[PROBLEM TO SOLVE]: Make an exact copy of the lines from the one holding "Task: Open the Audio section icon" through the end of the entries below, both ends kept, and of nothing else. Exclude pictures.

[PROVIDED DATA]:
- - -

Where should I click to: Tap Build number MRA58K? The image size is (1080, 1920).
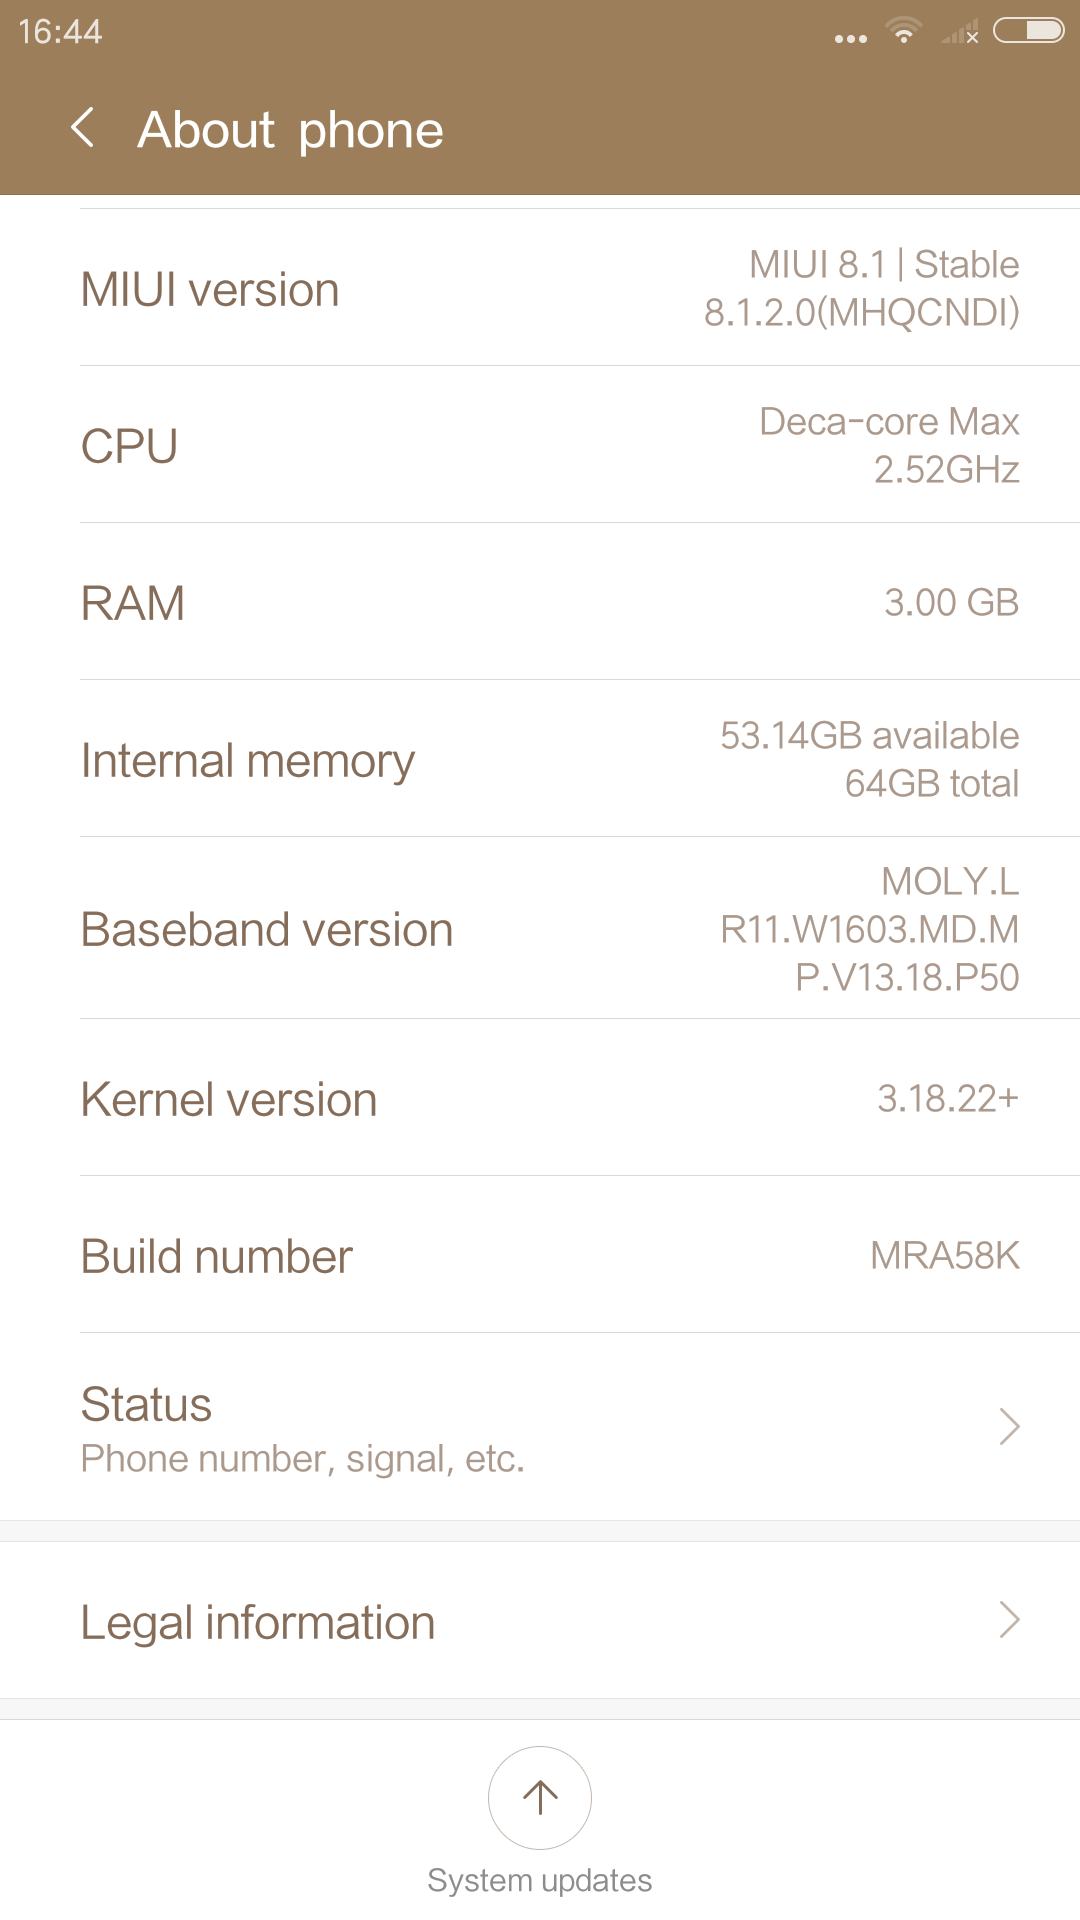click(x=540, y=1256)
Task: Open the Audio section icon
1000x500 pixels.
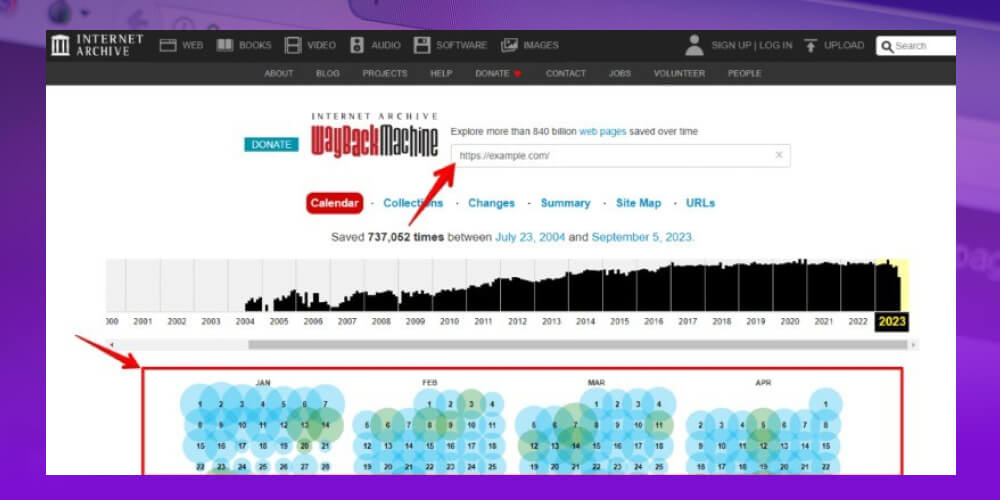Action: (x=357, y=45)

- - -

[EXPECTED ANSWER]:
Task: Open the Audio section icon
1000x500 pixels.
Action: (x=357, y=45)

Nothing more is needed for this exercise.